LibreOffice itself integrates many components developed by other projects, so its developers are constantly refactoring libraries based on either new versions or new technologies available in the field.

“Overall, in addition to reducing dependencies and simplifying the code, refactoring has made LibreOffice easier to maintain and much more robust,” Vignoli noted.

“On the downstream side, open-source projects that integrate components developed by The Document Foundation, e.g., import filters for some proprietary formats (such as Microsoft Publisher and Visio, Apple Keynote, etc.), rely on the professionalism of LibreOffice developers. In fact, all libraries are used first by LibreOffice, so development respects the same quality process. The same is true, of course, for software based on the LibreOffice Technology platform, and thus for the mobile and cloud versions of LibreOffice released by companies in the ecosystem, which are then the same ones that contribute to the development of the desktop version.”

The EU Cyber Resilience Act and LibreOffice

The upcoming EU Cyber Resilience Act (CRA) aims to minimize the security risk of using products or software with a digital component, by introducing “mandatory cybersecurity requirements for manufacturers and retailers of such products, with this protection extending throughout the product lifecycle.”

But the open-source community and various open-source projects have voiced their concern about the impact some of the requirements (and the associated cost and overhead) would have on them.
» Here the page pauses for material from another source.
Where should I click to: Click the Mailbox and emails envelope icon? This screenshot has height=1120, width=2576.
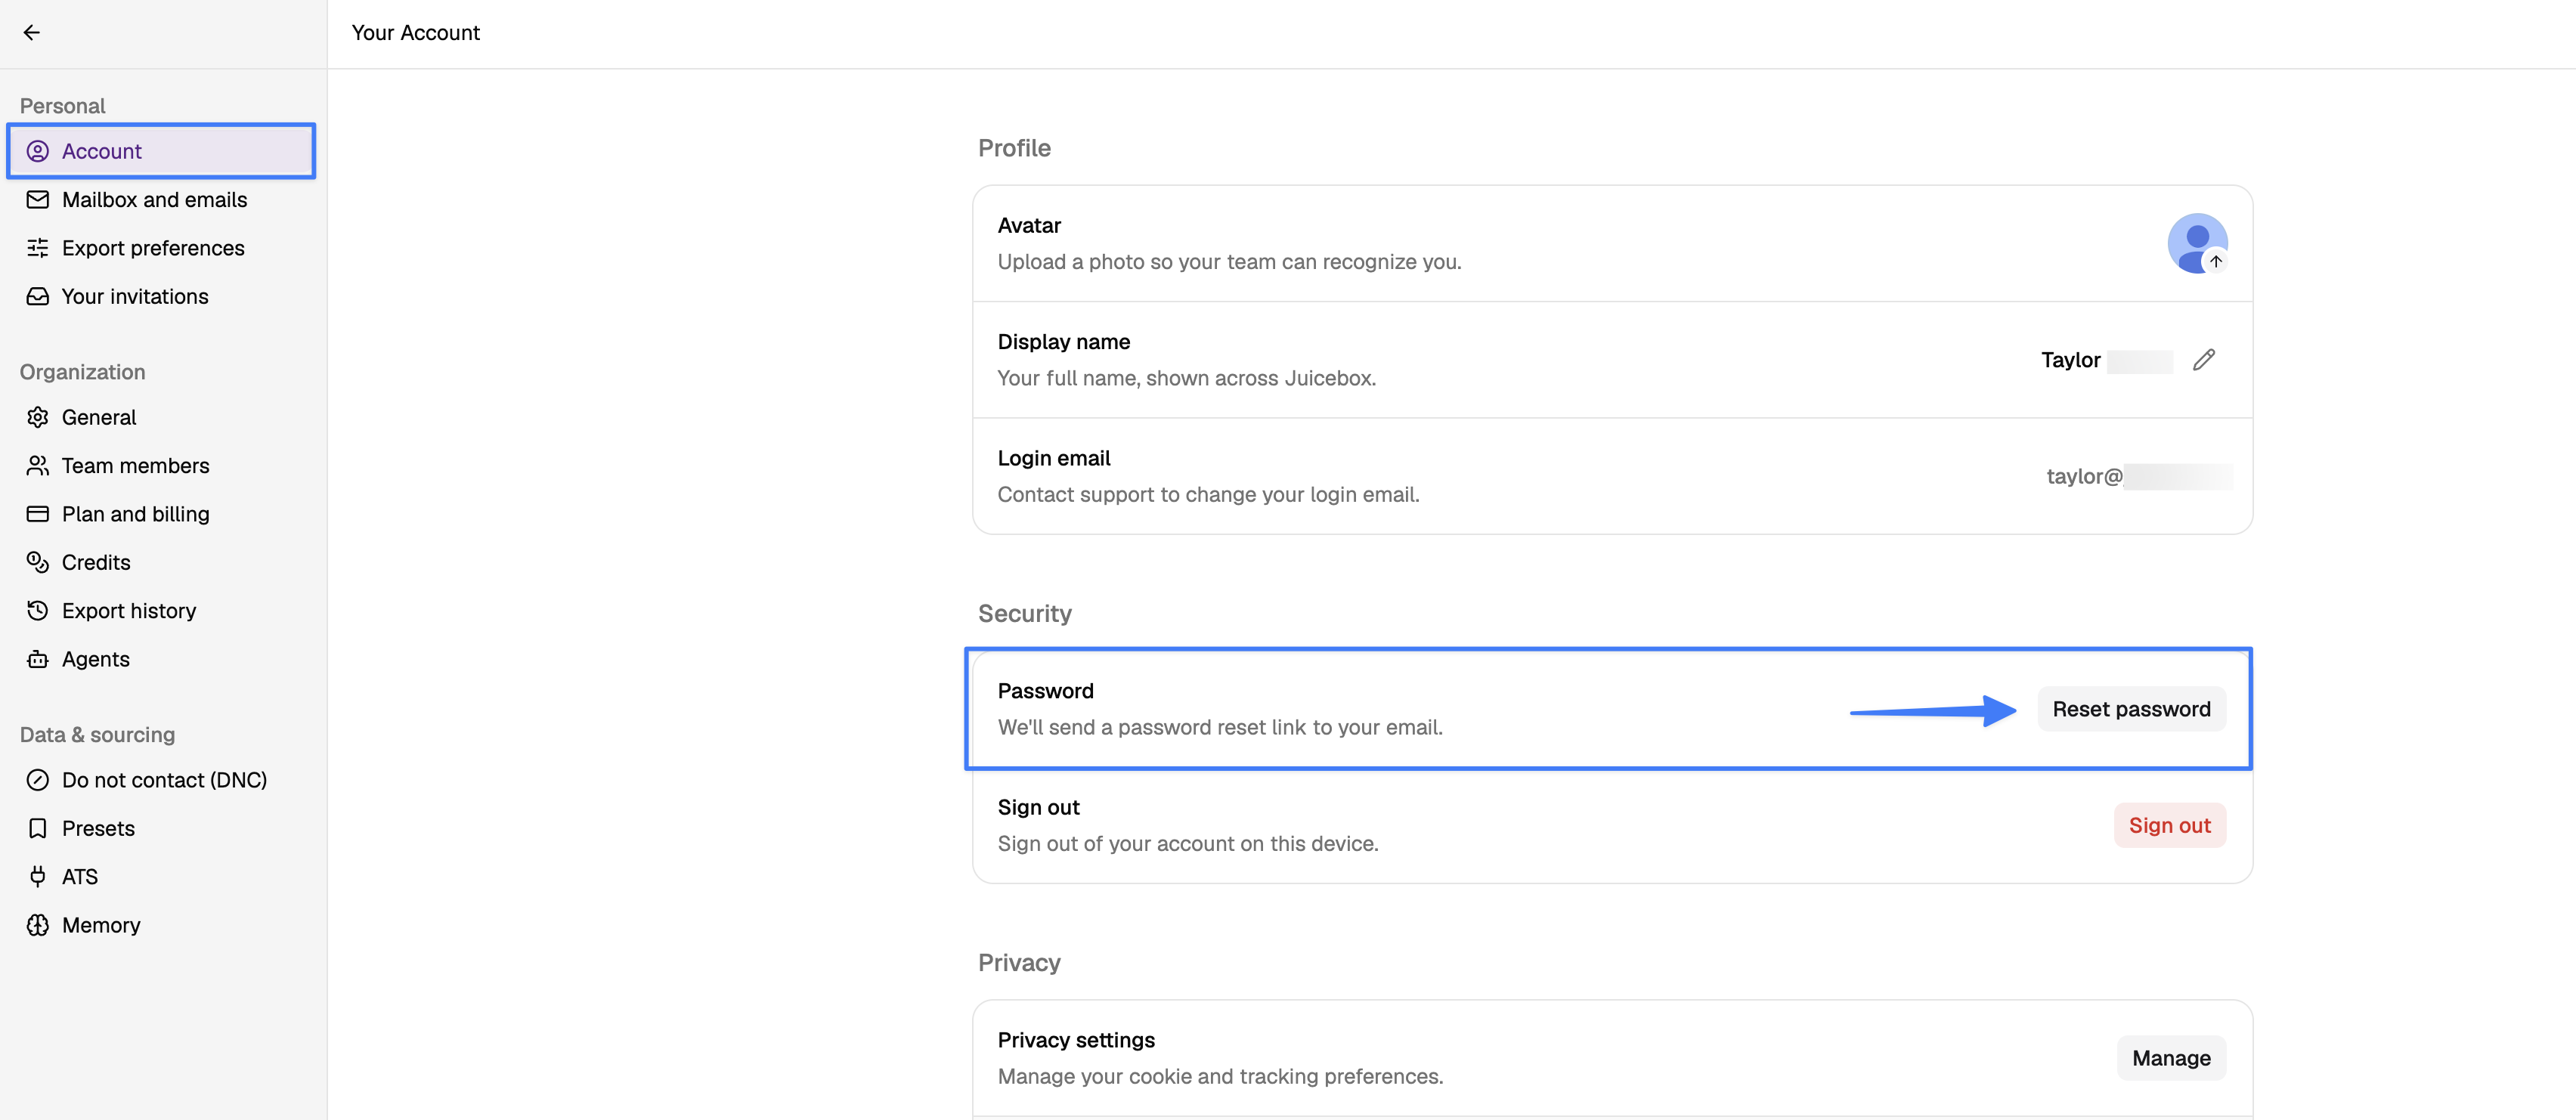click(38, 200)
“The latest version, the one approved by the ITRE Commission in July, which will be discussed during the Trilogue starting in September, imposes the same kind of obligations on nonprofit foundations as commercial open-source projects, in the face of completely different economic potential and organizational characteristics,” Vignoli explained.

“In the case of LibreOffice, in addition to publishing extensive documentation on the development and security process – which is not a problem for content but is a problem for a project where most of the contributions are on a voluntary basis – it would be necessary to guarantee support for each version for 5 years from the date of release. With two major releases and a dozen minor releases per year, this is effectively untenable.”

Add to this the requirement of going through the registration process with the CE mark, which is quite expensive and impossible to manage for all releases, and the unavoidable result would be for LibreOffice to reduce the number of releases.

“This would have a disruptive impact on the development process and all related activities, and on the innovative capacity of the project,” he adds.

The Document Foundation is watching the evolution of the Cyber Resilience Act closely, has participated in most of the open-source community meetings, and has publicly commented on the first draft of the CRA.

“Unfortunately, so far all this has not helped much, because the lobbying activities put forth by proprietary software exponents – who have been loudly supporting the CRA since the first draft – have been more successful. But we have not yet completely given up hope,” Vignoli shared.

Until the requirements imposed by the Cyber Resilience Act are clear, TDF will not be making changes to LibreOffice development activities.

“But it is clear that we will have to change the attitude toward security communication, because many of the problems we will face stem from the fact that the open-source software industry has never communicated sufficiently about security, for fear that communication would be misunderstood (i.e., I talk about security to hide security issues). Unfortunately, poor communication has been interpreted in the complete opposite way, i.e., I don’t talk about security because I don’t deal with it,” he concluded.